Selected text –
Last week at the state high school wrestling championships in Prescott Valley, Sunnyside senior Marco Frias came out on top. The 18-year-old took the crown in his 170-weight division, two years after he joined the sport.

But this isn’t a sports story.

This is about a Tucson family. This is an immigration story. This is an American success story.

Before we go there, let’s hear from Marco, who started out far from success on the wrestling mat.

In his first year with the Blue Devils, a school with a rich wrestling legacy, Marco lost nearly every match as a junior. But he loved the intensity and discipline of the sport and he returned for his second and final year.

He trained hard and long, lifting weights, running, doing all he could do to compete — and win.

“I had a lot of catching up to do,” he said.

He focused on his goal and changed his mental approach.

“I said, ‘I was going to win,’” said Marco, who will soon change his focus to national competition and later getting into college.

His entire family shares his achievement — as well it should. They were behind him all the way. His family was a big reason for his success, Marco said.

His parents, he said, raised him right. “I bought into what they told me,” he added.

Tasks to carry out –
a) Reproduce the part of the wrestling article that opens with the words containing "But this isn’t" and closes with "compete — and win.".
b) Proceed with the wrestling article from the point where it stops.

Data block –
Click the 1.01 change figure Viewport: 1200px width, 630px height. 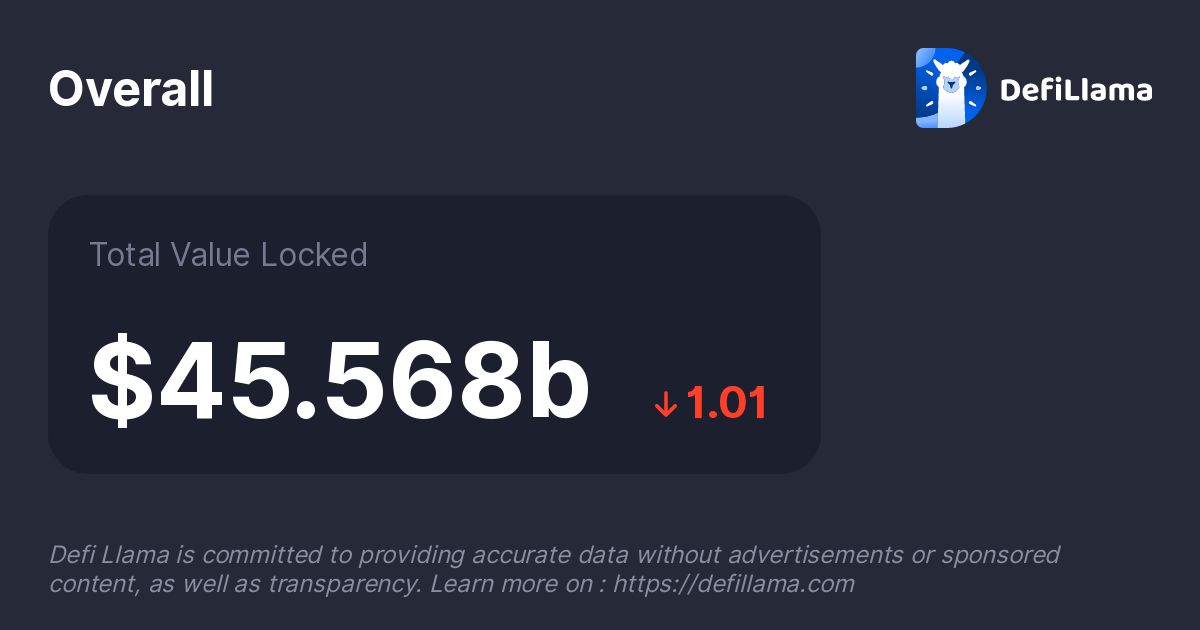[x=727, y=403]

Per-task outputs –
a)
But this isn’t a sports story.

This is about a Tucson family. This is an immigration story. This is an American success story.

Before we go there, let’s hear from Marco, who started out far from success on the wrestling mat.

In his first year with the Blue Devils, a school with a rich wrestling legacy, Marco lost nearly every match as a junior. But he loved the intensity and discipline of the sport and he returned for his second and final year.

He trained hard and long, lifting weights, running, doing all he could do to compete — and win.

b)
Those values, the drive to succeed, to do right, came with the Frias family when it immigrated 12 years ago to Tucson from Ciudad Obregón, Sonora.

“This country shows you, gives you opportunity,” said Marco Frias, the dad. “But you have to work hard.”

The elder Frias said when he and his wife, Martha, talked about immigrating, they were unsure because of cultural differences, language and job prospects in this country. But they made the decision because they believed that north of the border awaited something better for them, for Marco and his 14-year-old brother, Carlos, a student at Sierra Middle School who plays for two soccer clubs.

They arrived in Tucson and Marco, 50, and Martha, 47, went to work. He found a job repairing air conditioners and heaters, and she found part-time jobs in the morning so that she could be home when her sons got out of school.

The couple focused on what they had to do. They took on the attitude that they incorporate the family into their new community. They learned English. They became U.S. citizens.

Marco Frias now has his own air conditioning repair business and Martha prepares income taxes. She also volunteers to prepare taxes for people who are unable to do their own.

As the Friases have adopted a new life, the family has maintained its connections with Mexico. “We should not forget our roots,” said the elder Marco Frias.

The Friases also have extended their hand to their family in Sonora. Their 14-year-old nephew, Roman Cuevas, is living with the family. He hopes to follow the path of his cousins, get an education and engage in sports. In his case it’s baseball.

The family’s story is not unique. Countless immigrant families in the U.S. have achieved, to some degree or another, what the Friases have earned, and what they will continue to accomplish. They identify with other immigrant families, specifically Mexican, who bravely ventured north to begin new lives.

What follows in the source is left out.